GOAL — Give every line of the listing below as a numbered list, skipping blank lines and leaving out the pictures.

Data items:

|---|

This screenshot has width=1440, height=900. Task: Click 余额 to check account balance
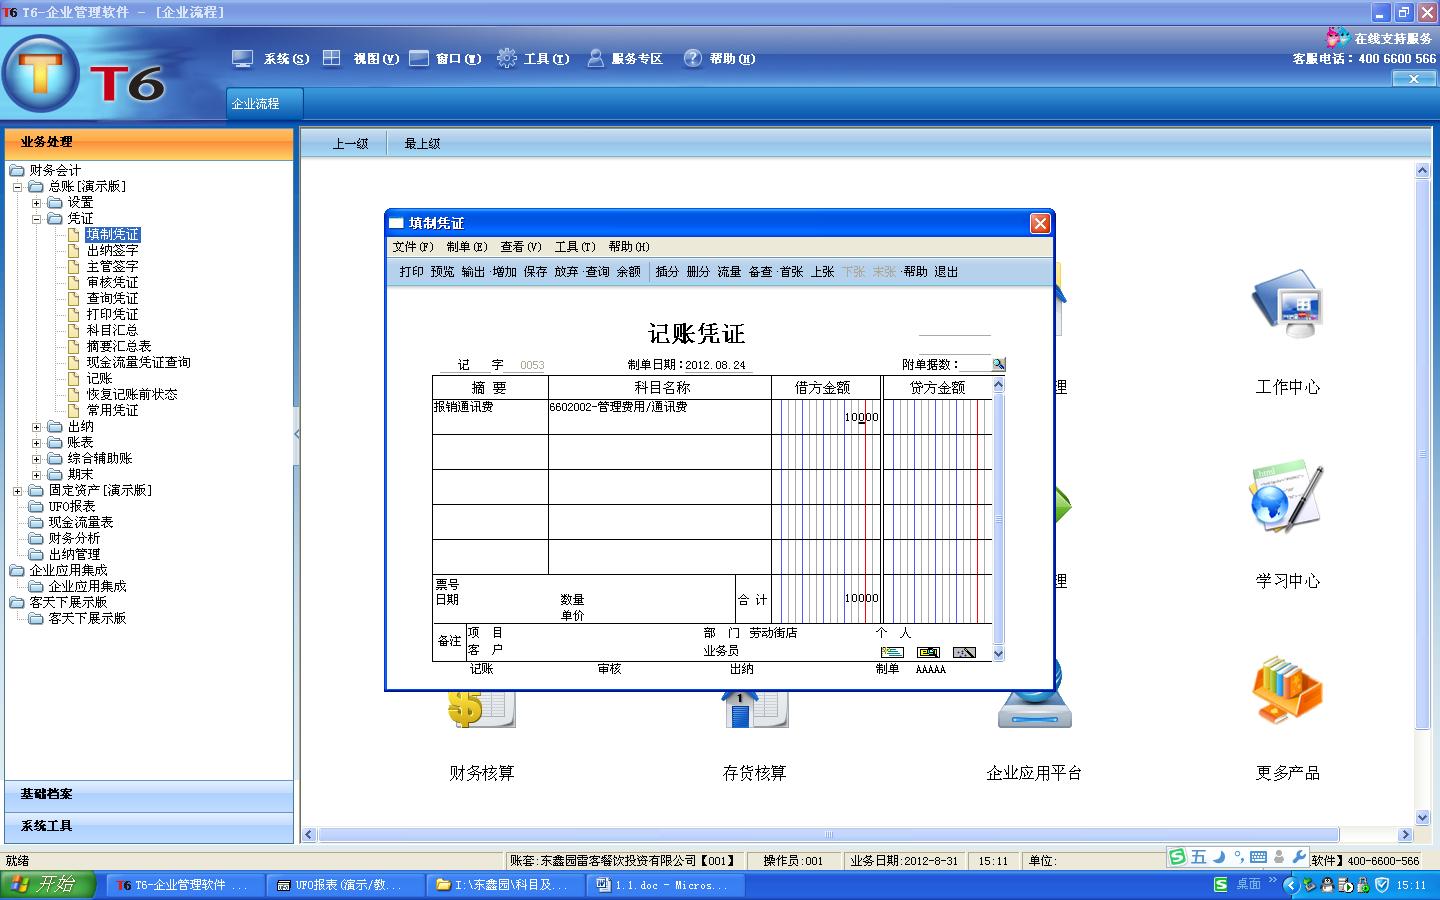pos(629,271)
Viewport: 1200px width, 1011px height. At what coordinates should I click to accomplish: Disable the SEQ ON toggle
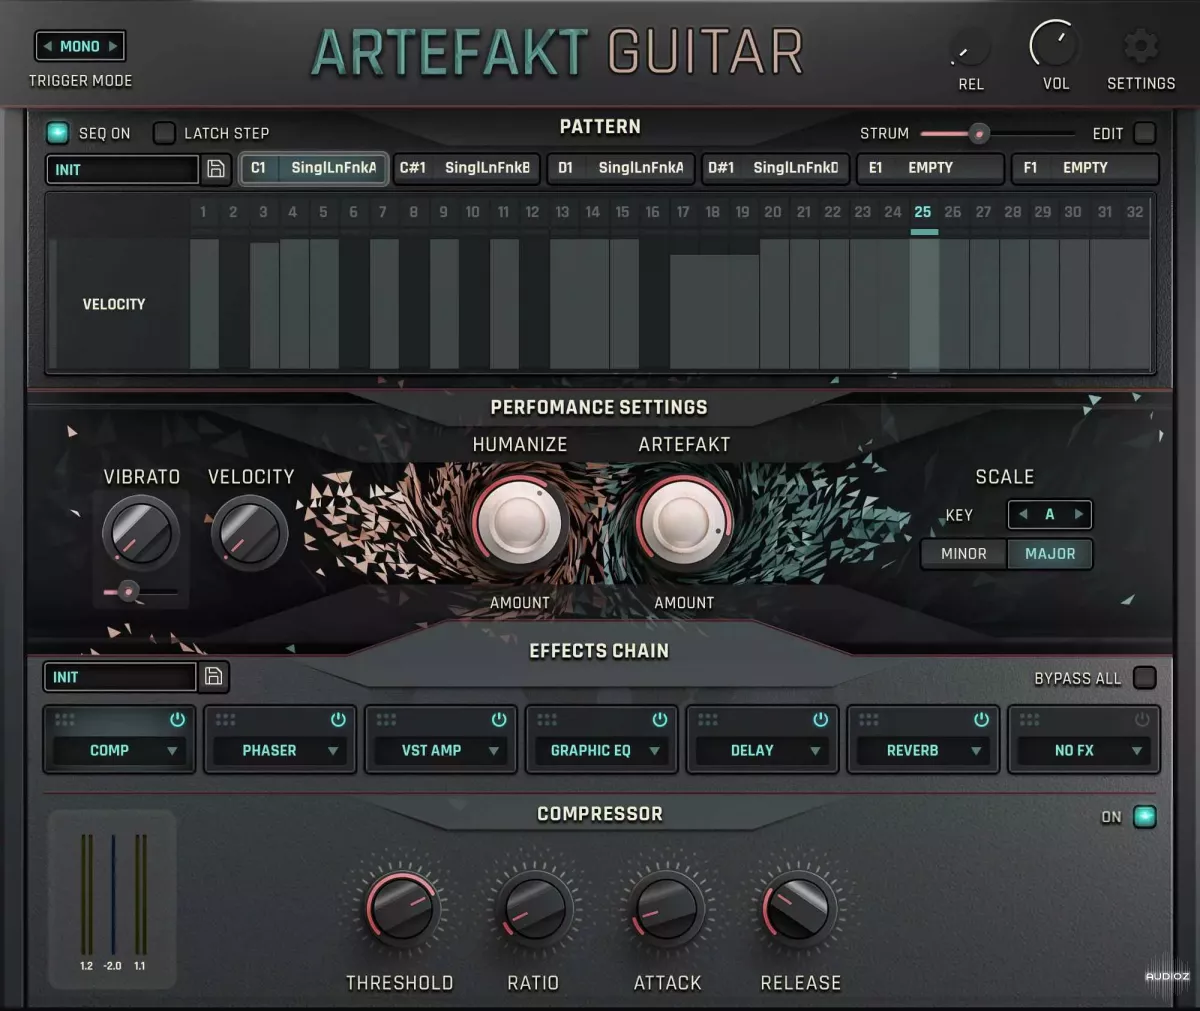pyautogui.click(x=58, y=133)
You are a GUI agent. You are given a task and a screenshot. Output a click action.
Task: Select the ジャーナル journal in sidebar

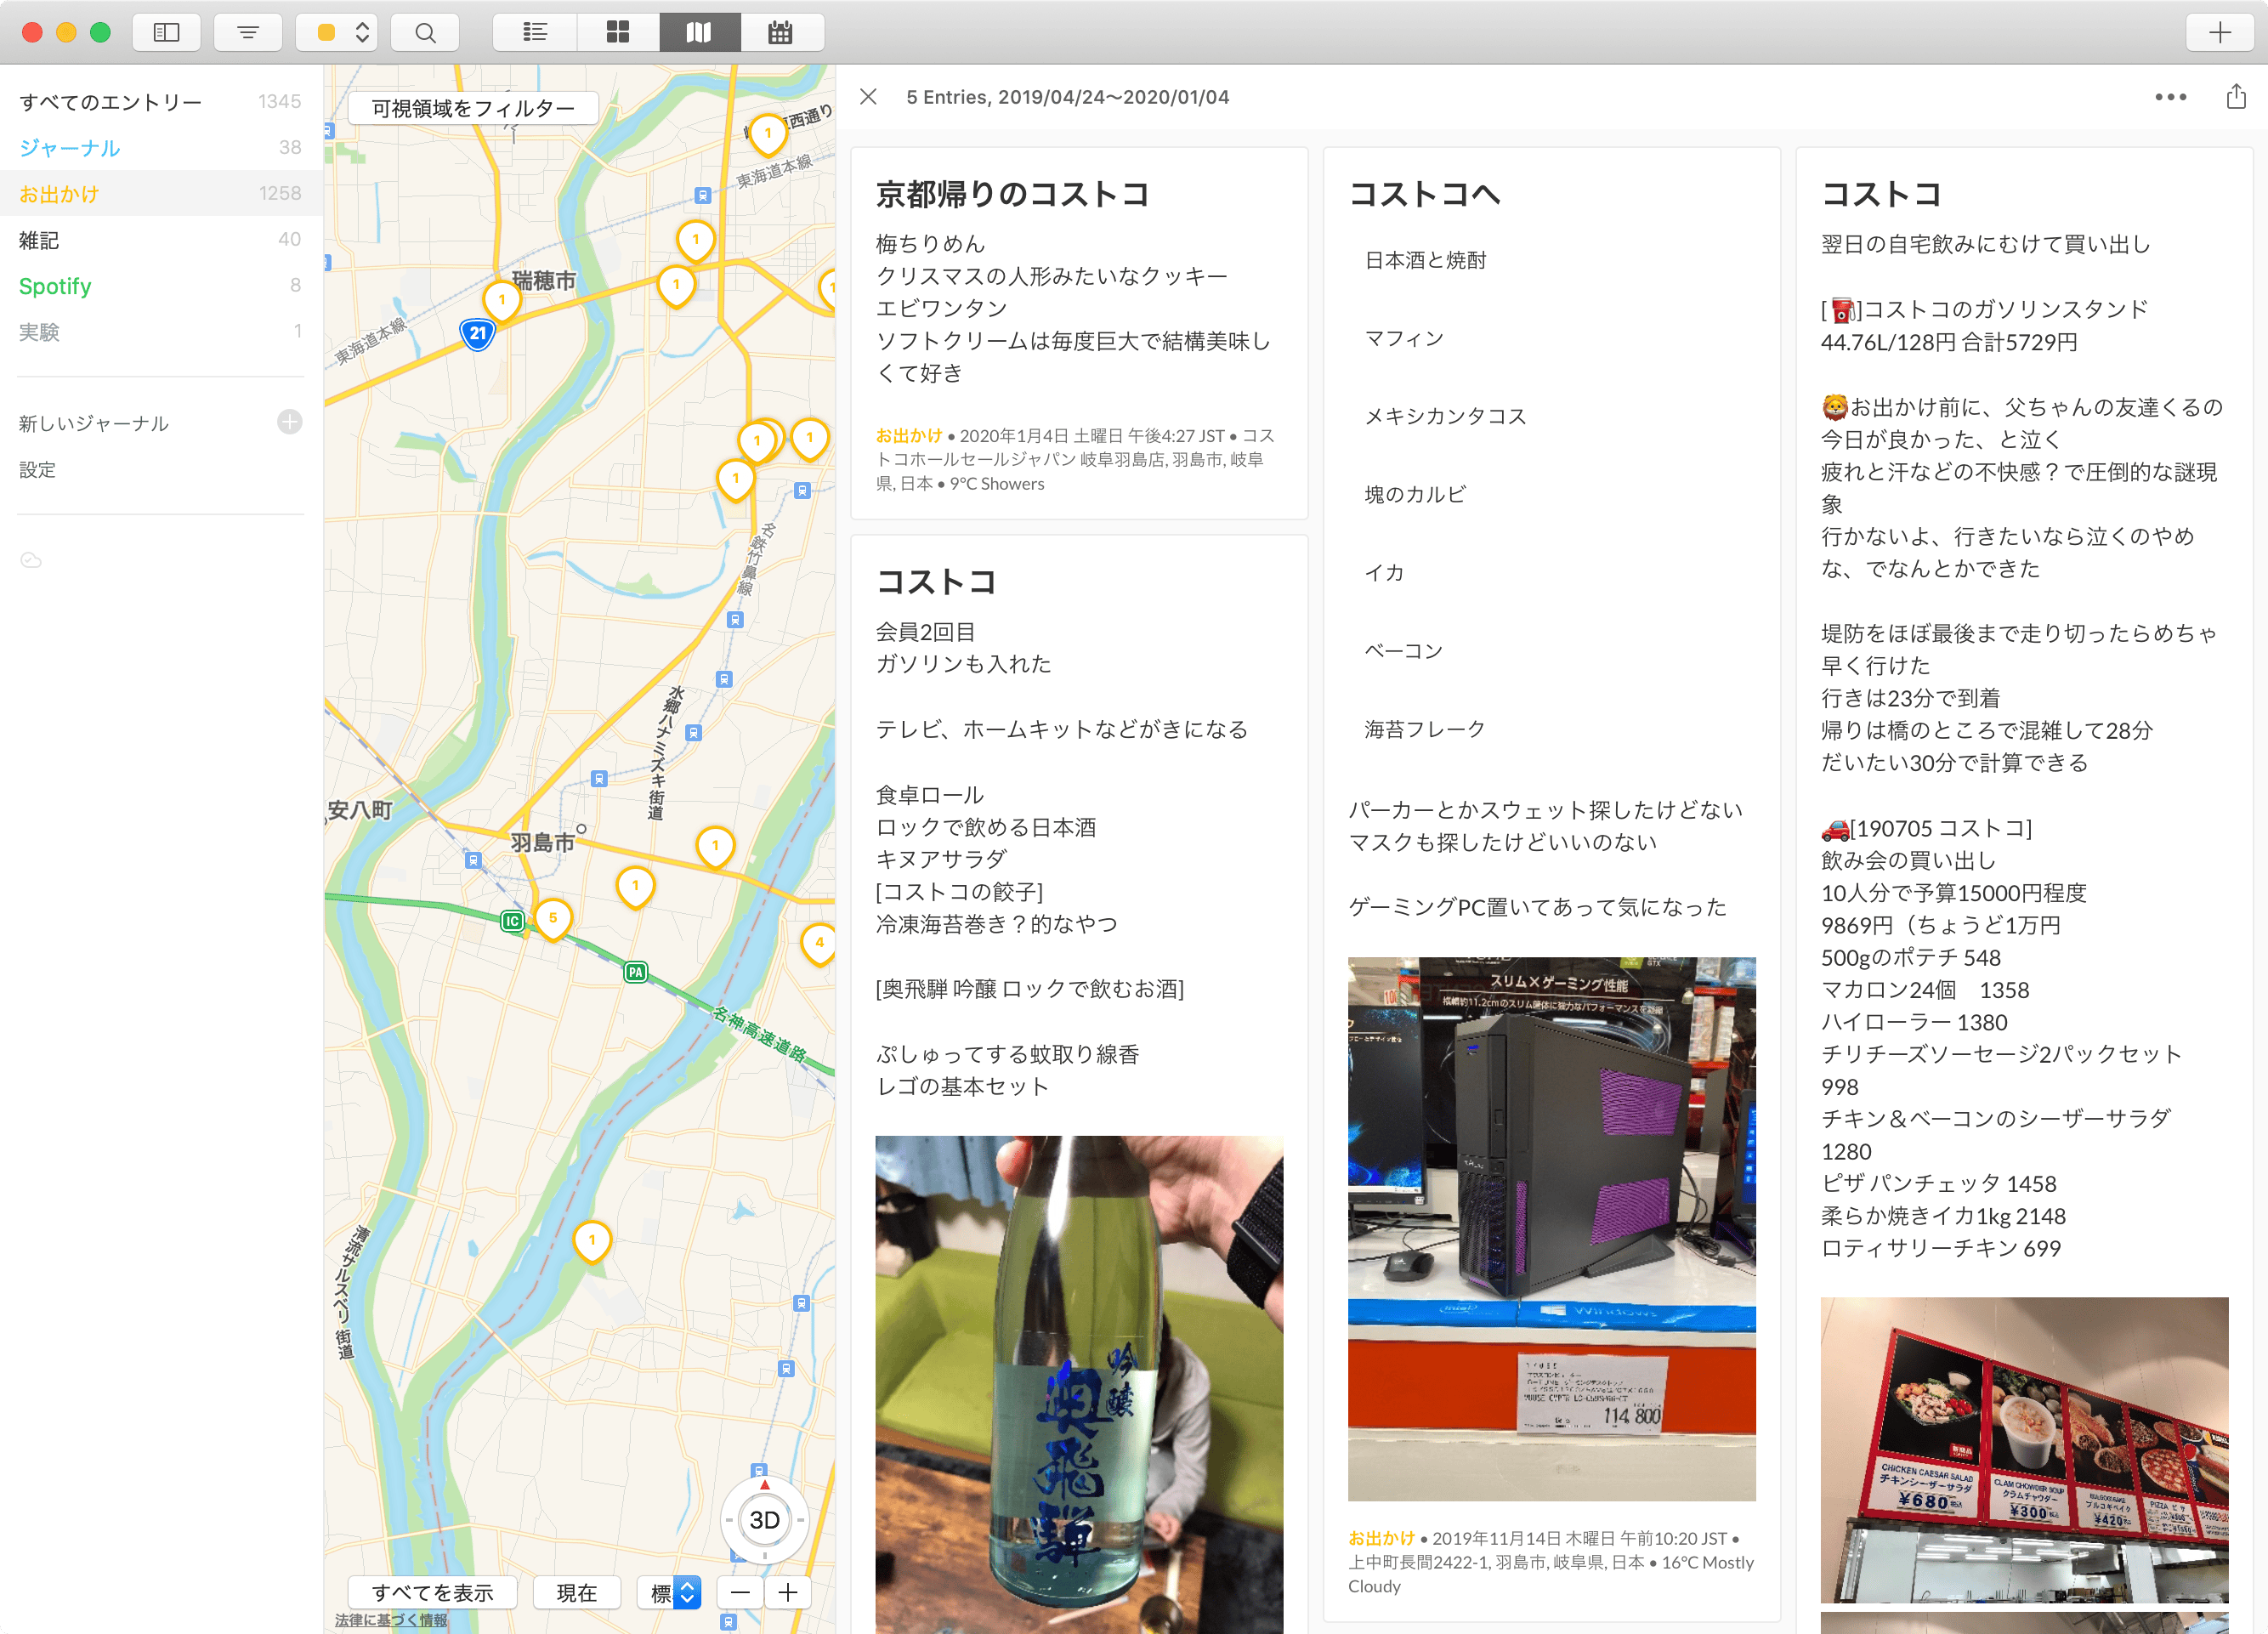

|---|

ANSWER FOR THIS EXERCISE —
1. This screenshot has width=1440, height=900. Task: Click 余额 to check account balance
2. pos(629,271)
3. Viewport: 1200px width, 1011px height. At what coordinates should I click to accomplish: Disable the SEQ ON toggle
4. pyautogui.click(x=58, y=133)
5. You are a GUI agent. You are given a task and a screenshot. Output a click action.
6. Task: Select the ジャーナル journal in sidebar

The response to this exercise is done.